さらに困ったのは、女性たちの「私たち若夫婦が相続しても困る」という訴えを義父が全く受け入れてくれず、「聞く耳持たず」な状態だったことでした。
義父との間でも、かなり大きな言い争いになってしまい、事態は悪化の一途をたどったと言います。
女性は住んでいた従業員のことは「大好き」だと前置きした上で、それでも「私達の未来を考えたら、出て行ってもらって建物を壊して町に返したかったのです」と、当時の切実な思いを振り返ります。
義父の頑なな態度に対しても「舅は頑固な性格で甘やかされてわがままに育ったので、ガンとして拒否され悔しかったです」と怒りを感じていた女性。

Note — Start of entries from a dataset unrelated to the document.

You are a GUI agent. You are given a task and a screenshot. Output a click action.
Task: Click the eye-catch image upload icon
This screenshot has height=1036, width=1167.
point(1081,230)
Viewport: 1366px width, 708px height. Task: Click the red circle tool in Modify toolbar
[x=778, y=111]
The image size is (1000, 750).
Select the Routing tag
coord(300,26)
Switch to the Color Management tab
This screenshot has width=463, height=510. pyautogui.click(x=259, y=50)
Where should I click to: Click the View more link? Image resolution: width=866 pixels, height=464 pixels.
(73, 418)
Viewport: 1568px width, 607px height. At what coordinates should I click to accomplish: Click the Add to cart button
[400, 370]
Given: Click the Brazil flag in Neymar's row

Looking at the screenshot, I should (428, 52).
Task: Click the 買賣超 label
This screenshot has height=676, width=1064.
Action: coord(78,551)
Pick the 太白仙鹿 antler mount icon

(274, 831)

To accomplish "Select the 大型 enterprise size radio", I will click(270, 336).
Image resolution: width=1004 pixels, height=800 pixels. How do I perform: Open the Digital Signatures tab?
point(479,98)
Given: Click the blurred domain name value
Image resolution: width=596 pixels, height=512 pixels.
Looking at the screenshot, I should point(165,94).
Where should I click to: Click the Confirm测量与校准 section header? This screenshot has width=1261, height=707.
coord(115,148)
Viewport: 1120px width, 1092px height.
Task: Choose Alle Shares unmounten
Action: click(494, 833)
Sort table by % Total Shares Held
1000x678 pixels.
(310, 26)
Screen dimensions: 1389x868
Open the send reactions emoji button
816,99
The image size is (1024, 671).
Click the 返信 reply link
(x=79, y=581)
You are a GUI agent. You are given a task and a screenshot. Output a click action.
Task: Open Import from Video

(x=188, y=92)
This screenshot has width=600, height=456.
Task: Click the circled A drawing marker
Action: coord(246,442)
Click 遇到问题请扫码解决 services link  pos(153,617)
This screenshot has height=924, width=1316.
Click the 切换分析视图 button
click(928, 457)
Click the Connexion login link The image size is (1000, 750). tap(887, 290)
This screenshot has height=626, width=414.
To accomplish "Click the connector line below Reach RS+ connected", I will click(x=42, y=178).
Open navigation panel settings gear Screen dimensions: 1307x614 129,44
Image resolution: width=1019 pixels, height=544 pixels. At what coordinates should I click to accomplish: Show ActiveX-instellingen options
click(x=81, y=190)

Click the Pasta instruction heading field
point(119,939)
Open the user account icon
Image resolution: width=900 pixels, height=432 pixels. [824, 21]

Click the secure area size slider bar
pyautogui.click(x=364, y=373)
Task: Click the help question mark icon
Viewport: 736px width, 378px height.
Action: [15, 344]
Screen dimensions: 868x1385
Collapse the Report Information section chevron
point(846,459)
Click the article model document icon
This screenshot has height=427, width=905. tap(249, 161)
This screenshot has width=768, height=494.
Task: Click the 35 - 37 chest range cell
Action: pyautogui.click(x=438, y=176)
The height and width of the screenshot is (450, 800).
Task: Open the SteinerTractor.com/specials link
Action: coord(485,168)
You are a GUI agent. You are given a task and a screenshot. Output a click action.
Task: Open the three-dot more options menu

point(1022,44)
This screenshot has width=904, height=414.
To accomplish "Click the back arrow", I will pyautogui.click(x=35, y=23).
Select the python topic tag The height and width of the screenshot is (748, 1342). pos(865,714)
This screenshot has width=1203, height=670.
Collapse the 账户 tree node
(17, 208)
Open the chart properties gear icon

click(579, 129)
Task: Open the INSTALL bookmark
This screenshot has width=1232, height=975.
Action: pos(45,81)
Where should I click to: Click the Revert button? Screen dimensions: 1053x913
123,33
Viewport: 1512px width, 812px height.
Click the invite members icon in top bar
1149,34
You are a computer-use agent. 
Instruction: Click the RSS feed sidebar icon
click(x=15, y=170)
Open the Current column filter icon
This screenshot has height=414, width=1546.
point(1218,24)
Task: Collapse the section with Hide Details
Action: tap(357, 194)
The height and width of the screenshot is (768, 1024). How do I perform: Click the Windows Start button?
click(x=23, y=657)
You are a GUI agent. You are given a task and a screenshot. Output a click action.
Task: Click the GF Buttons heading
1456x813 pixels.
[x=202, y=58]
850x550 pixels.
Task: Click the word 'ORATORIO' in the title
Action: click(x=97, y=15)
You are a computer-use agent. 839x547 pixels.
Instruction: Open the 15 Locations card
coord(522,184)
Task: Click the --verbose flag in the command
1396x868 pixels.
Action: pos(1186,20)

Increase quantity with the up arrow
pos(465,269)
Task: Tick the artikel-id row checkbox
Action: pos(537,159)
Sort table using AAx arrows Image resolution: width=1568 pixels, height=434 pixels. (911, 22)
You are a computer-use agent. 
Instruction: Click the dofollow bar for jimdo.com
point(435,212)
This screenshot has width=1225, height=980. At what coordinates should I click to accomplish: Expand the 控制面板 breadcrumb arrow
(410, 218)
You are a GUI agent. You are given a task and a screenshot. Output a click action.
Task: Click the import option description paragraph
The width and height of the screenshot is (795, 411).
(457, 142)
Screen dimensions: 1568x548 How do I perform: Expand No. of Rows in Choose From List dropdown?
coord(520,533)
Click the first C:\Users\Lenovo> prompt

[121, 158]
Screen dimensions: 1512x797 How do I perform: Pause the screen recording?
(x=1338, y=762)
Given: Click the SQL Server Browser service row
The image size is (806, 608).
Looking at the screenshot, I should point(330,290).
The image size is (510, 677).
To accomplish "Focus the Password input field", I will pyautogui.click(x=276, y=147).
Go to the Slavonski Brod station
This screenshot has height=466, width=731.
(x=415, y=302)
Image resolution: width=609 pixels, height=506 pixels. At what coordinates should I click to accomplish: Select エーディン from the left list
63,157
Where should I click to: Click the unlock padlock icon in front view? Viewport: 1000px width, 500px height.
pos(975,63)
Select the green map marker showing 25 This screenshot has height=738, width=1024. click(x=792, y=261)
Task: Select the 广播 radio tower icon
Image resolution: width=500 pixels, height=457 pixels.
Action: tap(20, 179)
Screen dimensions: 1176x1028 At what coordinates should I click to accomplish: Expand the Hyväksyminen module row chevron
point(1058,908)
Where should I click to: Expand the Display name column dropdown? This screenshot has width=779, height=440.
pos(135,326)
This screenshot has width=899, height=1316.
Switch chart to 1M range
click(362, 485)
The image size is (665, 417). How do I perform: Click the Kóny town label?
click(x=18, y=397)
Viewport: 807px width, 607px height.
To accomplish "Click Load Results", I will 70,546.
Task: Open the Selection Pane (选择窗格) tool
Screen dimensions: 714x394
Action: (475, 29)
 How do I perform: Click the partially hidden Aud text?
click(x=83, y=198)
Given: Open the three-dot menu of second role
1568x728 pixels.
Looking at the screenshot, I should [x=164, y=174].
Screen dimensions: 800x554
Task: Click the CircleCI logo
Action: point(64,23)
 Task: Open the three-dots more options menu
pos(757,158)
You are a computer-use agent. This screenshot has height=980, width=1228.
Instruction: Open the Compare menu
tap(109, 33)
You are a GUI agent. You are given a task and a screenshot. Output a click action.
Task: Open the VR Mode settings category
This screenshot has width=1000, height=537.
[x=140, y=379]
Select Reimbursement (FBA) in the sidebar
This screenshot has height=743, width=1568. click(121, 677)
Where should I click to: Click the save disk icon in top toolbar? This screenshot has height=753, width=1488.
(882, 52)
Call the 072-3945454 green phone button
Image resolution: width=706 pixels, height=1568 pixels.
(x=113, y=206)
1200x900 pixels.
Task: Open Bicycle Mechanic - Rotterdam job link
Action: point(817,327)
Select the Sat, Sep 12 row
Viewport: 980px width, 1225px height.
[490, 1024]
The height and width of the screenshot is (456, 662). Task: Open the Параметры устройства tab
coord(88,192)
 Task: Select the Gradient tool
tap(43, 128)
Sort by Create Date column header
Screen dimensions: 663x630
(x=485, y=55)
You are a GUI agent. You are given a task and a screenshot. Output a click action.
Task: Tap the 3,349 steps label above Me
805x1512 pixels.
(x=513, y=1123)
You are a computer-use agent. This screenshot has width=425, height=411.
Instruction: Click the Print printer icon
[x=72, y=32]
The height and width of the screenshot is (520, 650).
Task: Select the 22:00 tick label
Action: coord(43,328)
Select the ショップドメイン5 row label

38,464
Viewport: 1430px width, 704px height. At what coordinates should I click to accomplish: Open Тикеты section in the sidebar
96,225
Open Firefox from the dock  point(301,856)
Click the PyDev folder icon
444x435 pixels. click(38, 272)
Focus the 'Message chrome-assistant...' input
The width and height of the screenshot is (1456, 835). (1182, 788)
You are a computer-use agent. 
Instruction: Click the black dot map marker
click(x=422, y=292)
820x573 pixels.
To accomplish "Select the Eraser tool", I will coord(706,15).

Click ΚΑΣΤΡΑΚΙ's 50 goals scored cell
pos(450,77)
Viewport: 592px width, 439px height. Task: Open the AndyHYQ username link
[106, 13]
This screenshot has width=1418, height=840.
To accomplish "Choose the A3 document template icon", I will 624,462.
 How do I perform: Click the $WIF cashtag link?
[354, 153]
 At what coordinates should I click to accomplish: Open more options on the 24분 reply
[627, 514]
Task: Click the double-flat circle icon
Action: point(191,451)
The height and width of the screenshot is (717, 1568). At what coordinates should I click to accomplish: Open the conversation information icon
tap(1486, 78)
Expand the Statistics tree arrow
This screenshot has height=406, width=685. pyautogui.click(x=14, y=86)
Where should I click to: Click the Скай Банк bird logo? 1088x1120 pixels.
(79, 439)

将来借金を背負うかもしれないという不安も大きく、「生きた心地がしませんでした。借金などしない家庭で育った私は恐怖でしかなかったです」と、極限の精神状態でした。
司法書士に相談。専門家の力でトラブル解決へ
将来への恐怖と悔しさを抱えながらも、女性は自ら解決のために着実に行動したと言います。

まずは、司法書士に話を聞いてもらえる町の無料相談に足を運びました。
さらに「行動するしかない、クヨクヨしてられないと、無料相談で話を親身に聞いてくれた司法書士さんを頼り、事務所に行って書類を集めたりもっと詳しい情報を自分でも調べ、司法書士さんも法の手を使って調べてくれました」と女性。専門家と二人三脚でトラブルに立ち向かいました。
その結果、住宅の名義を義父から従業員に変更し、住人である従業員が役場に土地の賃料を支払うという形に決着。女性が心配していた将来の負担はゼロになり、問題は無事に解決しました。